* Aim
Rewrite the part of the entries that opens with the line containing "Task: Click inside" and closes with the line containing "pyautogui.click(x=207, y=106)", substituting "input box" for "selection field" and keeping everything else unchanged. Give only those lines, and omit the pictures.

* Supplied material
--- --- ---
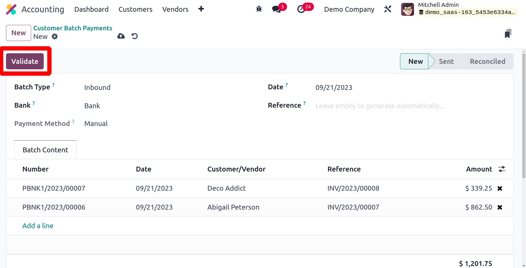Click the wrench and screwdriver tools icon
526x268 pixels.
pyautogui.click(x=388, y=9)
--- --- ---
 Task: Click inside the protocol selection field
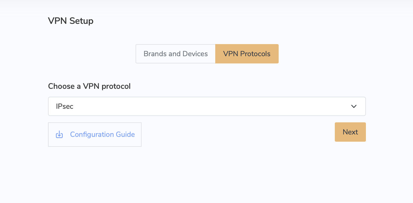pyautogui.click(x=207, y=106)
--- --- ---
* Solution to this exercise
 Task: Click inside the protocol input box
pyautogui.click(x=207, y=106)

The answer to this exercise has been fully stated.